What does healing actually mean? There are so many modalities and what works for one might not work for another. But the angle I’m offering is that healing requires us to sit with our pain, and in a pain avoidant society/culture, this is sometimes a big ask. At the very least it’s something we need to learn, and be supported, to do more often.
There is no circumventing our pain and though the prospect of sitting with it might be scary or uncomfortable for you, I have seen and felt myself that it often always leads to relief because what we’re finally doing, is acknowledging our own existence.
We’re no longer pretending to be ok, or acting like someone else that might be deemed more acceptable to society. We get to be in our authentic truth and that is a very liberating and empowering feeling to reside within.

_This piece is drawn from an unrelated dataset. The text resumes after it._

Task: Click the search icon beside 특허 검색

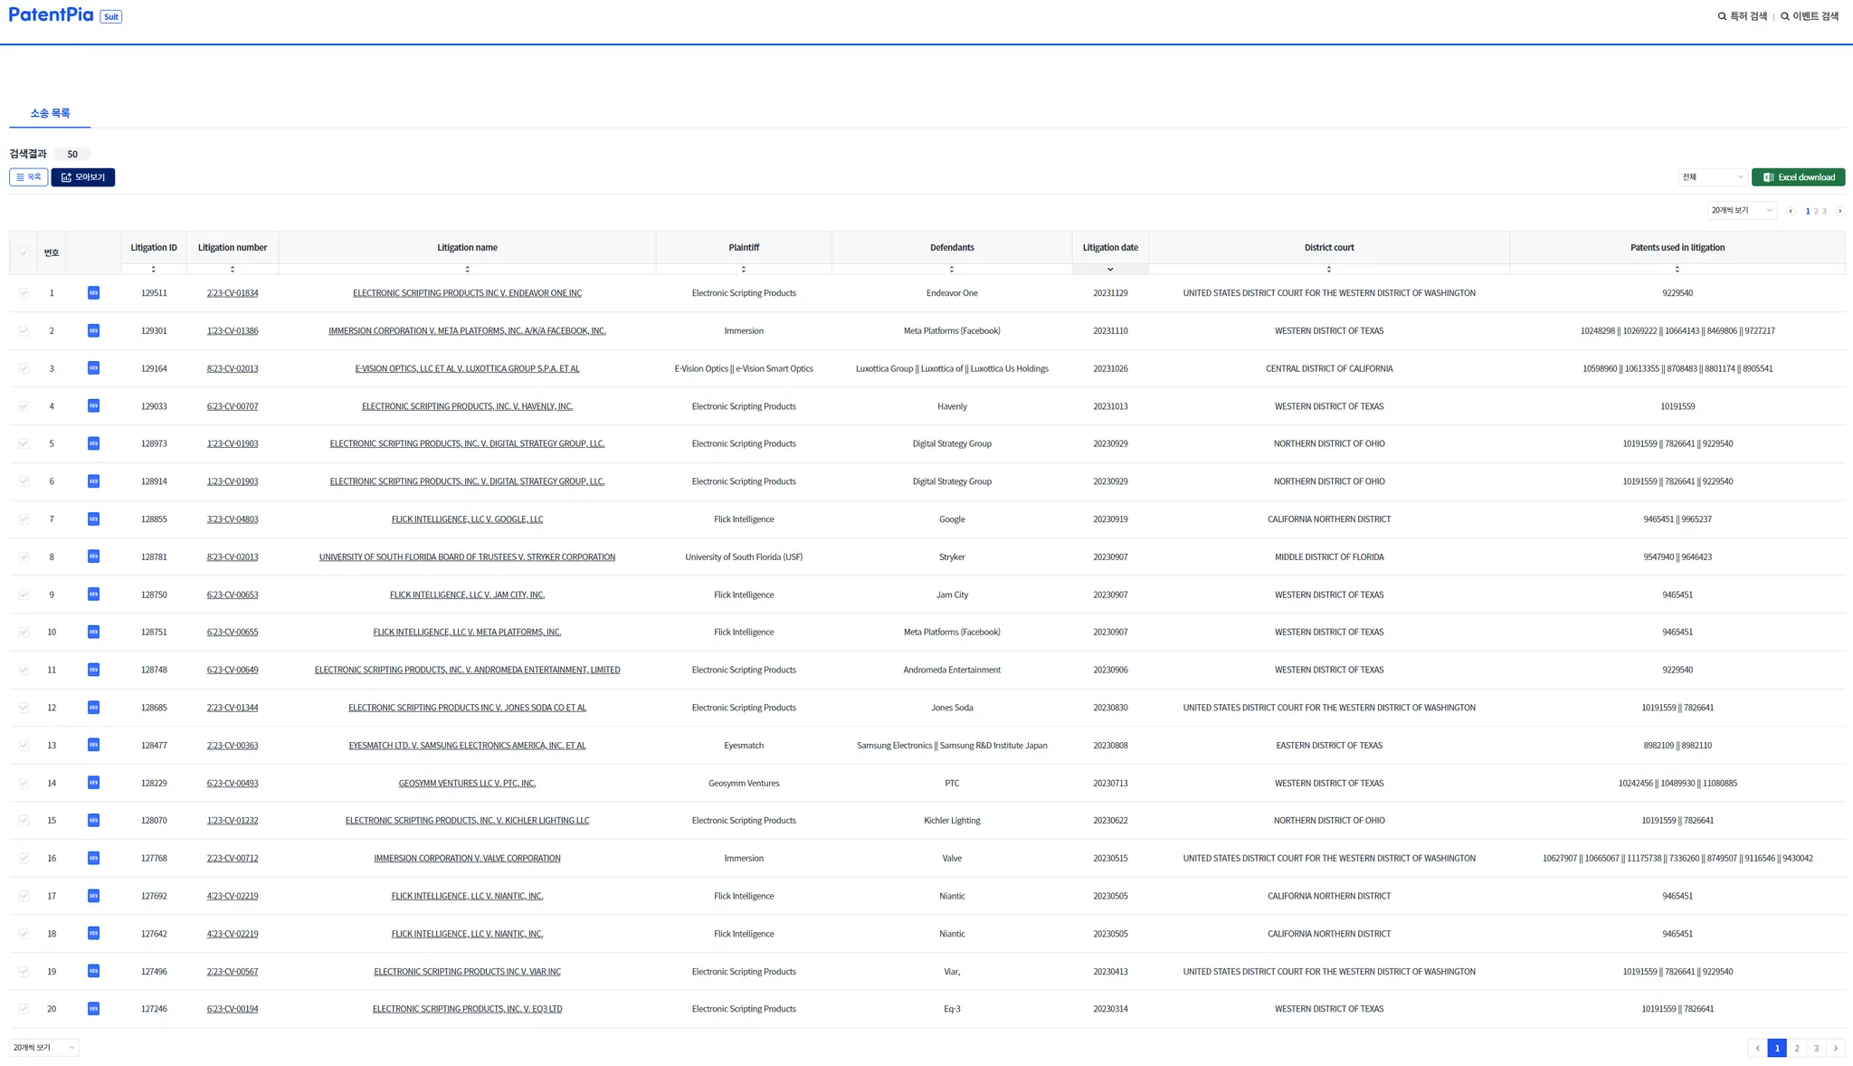Action: click(x=1722, y=16)
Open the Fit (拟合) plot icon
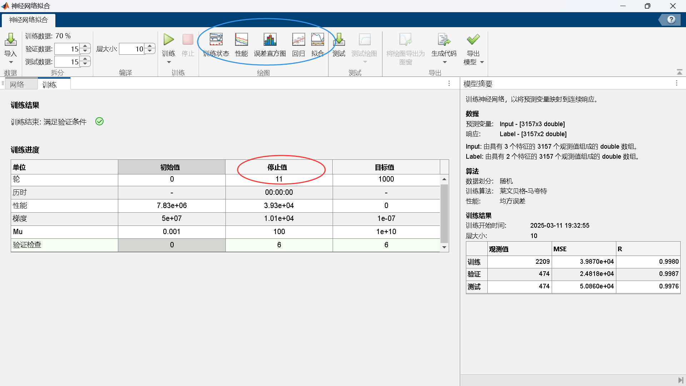This screenshot has width=686, height=386. click(x=317, y=40)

You’re not going to fully heal until you pull the thorn out from your wound and pulling the thorn out requires that you go on a journey within yourself.
We have to walk into the forrest where all the shadows that scare us are. We need to get to know them and become comfortable with them and recognise that what we were afraid of wasn’t our pain but the unknown, itself. Because once we get to know our pain we get to know ourselves, and once we get to know ourselves we feel less alone because we realise that when we connect to all the various parts of ourselves (like putting the pieces of the puzzle together or gluing the broken fragments of a vase back together again) we feel whole.
Healing is a catalyst for growth. It’s an open door that invites you to get to know yourself better. It’s a journey and an awakening. It will require courage, which requires heart, but the journey will lead you to the state of peace you have been seeking. It will guide you back home.